Kutipan Sumber —
○ ○ ○ ○

Dipenghujung tahun 2016 kali ini saya akan membahas tentag Jangan Jadi ‘Manusia Otomatis’.
Jangan Jadi ‘Manusia Otomatis’. 1 Konsep Sederhana Menuju Indonesia Lebih Baik
Saya cukup yakin seyakinnya bahwasannya masih sangat sering dari kita semua, gak sadar dengan hal yang akan dibahas dalam artikel singkat ini.
Padahal, apa yang akan saya bahas disini adalah salah satu hal yang harus dimiliki oleh seorang pemimpin.
Ya, tuntutan seorang entrepreneur untuk bisa meraih kesuksesan dan kebahagiaan dalam hidup.
Kalau kita menyadari ...
Yaap Akhir - akhir ini di medsos ( media sosial) lagi kebanjiran banget seputar hal yang namanya berita hoax dan provokasi. Entah itu yang berbentuk video, foto, atau berita Parah banget emang. Entah itu yang berbau agama, politik, atau ras.
Di luar itu semua , yang jadi pertanyaan adalah; kenapa masalah seperti ini, khususnya di media sosial mampu dengan mudahnya memengaruhi (sebagian besar) para penerimanya?

○ ○ ○ ○

Tugas Latihan 1 —
Jawab pertanyaan berikut berdasarkan kutipan tentang "manusia otomatis":
(a) Di penghujung tahun berapa penulis membahas topik ini?
(b) Menurut kutipan, hal apa yang akhir-akhir ini membanjiri media sosial?
(c) Hal-hal tersebut disebut berbau apa saja?
Tugas Latihan 2 —
Lanjutkan kutipan tentang "manusia otomatis" setelah kalimat terakhirnya.
Catatan di bawah ini tidak berhubungan dengan kutipan tentang "manusia otomatis".

○ ○ ○ ○

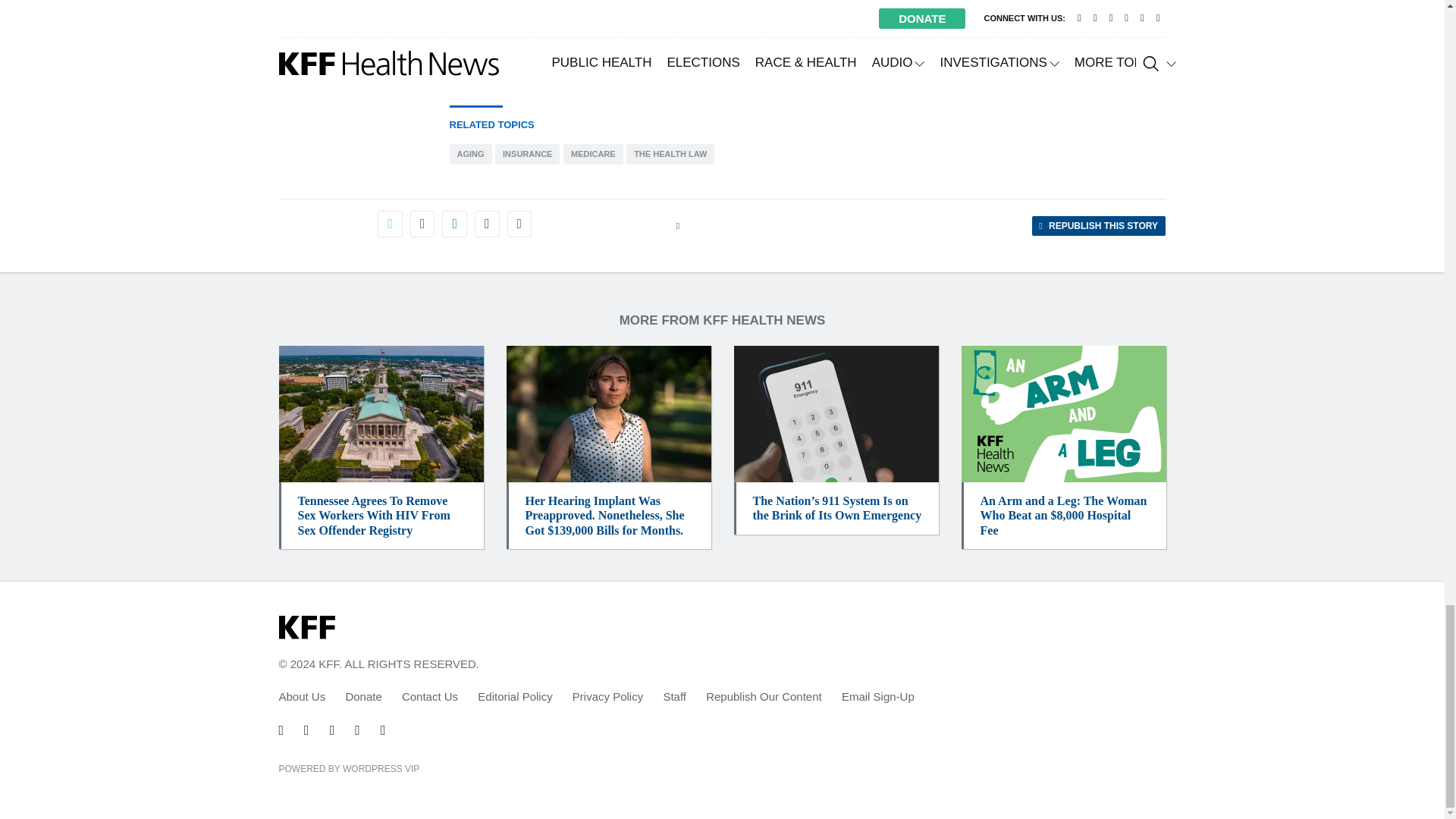
Click to print (519, 223)
Click to share on LinkedIn (454, 223)
Click to share on Twitter (390, 223)
Click to share on Facebook (422, 223)
Click to email a link to a friend (486, 223)
Click to share (1098, 225)
KFF (306, 627)
Given the description of an element on the screen output the (x, y) to click on. 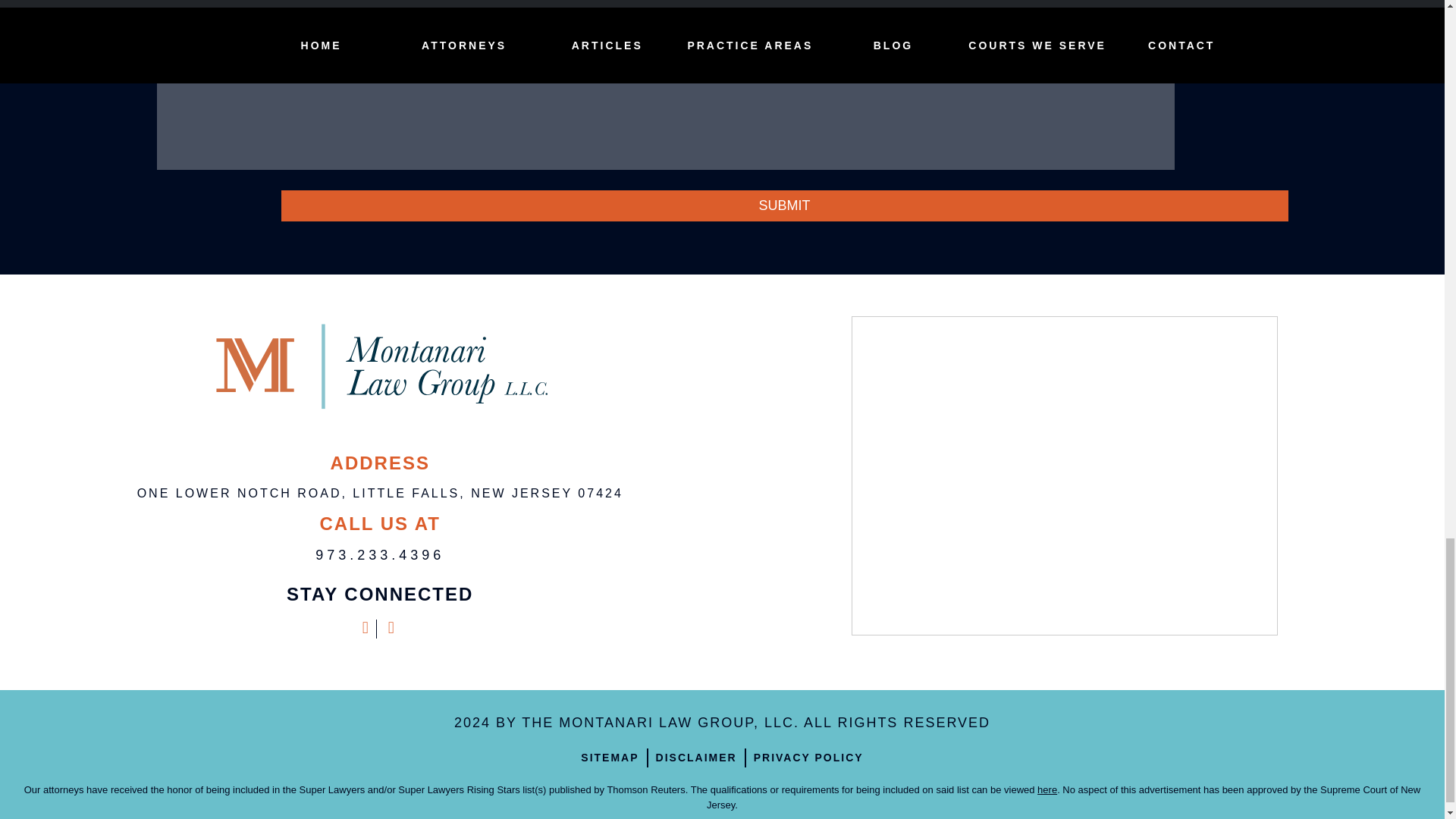
Submit (784, 205)
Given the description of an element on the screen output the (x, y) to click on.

○ ○ ○ ○

Hasil Latihan 1 —
(a) 2016.
(b) Berita hoax dan provokasi.
(c) Agama, politik, atau ras.

Hasil Latihan 2 —
Parahnya lagi, masalah ini hampir gak pandang bulu sama sekali sob.
Mulai dari yang belum dewasa hingga yang sudah dewasa, dari kaum yang kurang memiliki basis pendidikan, hingga mereka yang punya deretan gelar pendidikan terpandang.
Semuanya pernah menjadi korban berita hoax atau provokasi. Ya, termasuk saya salah satunya.
Akibatnya apa?
Seolah - olah kita bergotong royong, saling menguatkan satu sama lain untuk membela hal yang belum tentu kebenarannya. Bahkan tega menjatuhkan pihak lainnya.
Komentar - komentar pedas, caci maki dengan mudahnya kita lontarkan kepada orang lain, seolah diri kita lah yang paling benar.
Gua sendiri cukup sedih dan marah melihat apa yang dilakukan beberapa netizen, khususnya, ketika BI meluncurkan beberapa desain mata uang baru.
Mulai dari ‘pahlawan kafir’, sampai pelecehan pada pahlawan di lembar Rp 10,000.
Wah, seolah - olah pahlawan tersebut kalah berjasa dibanding mereka yang mampu berkomentar pedas mampus itu.
Inilah yang dinamakan ‘manusia otomatis’.
Di luar konteks tadi, banyak juga loh situasi yang membuat kita menjadi manusia otomatis. Bahkan sampai saat ini, gua sendiri termasuk manusia otomatis.
Jadi, apa sih ‘manusia otomatis’ yang dimaksud itu?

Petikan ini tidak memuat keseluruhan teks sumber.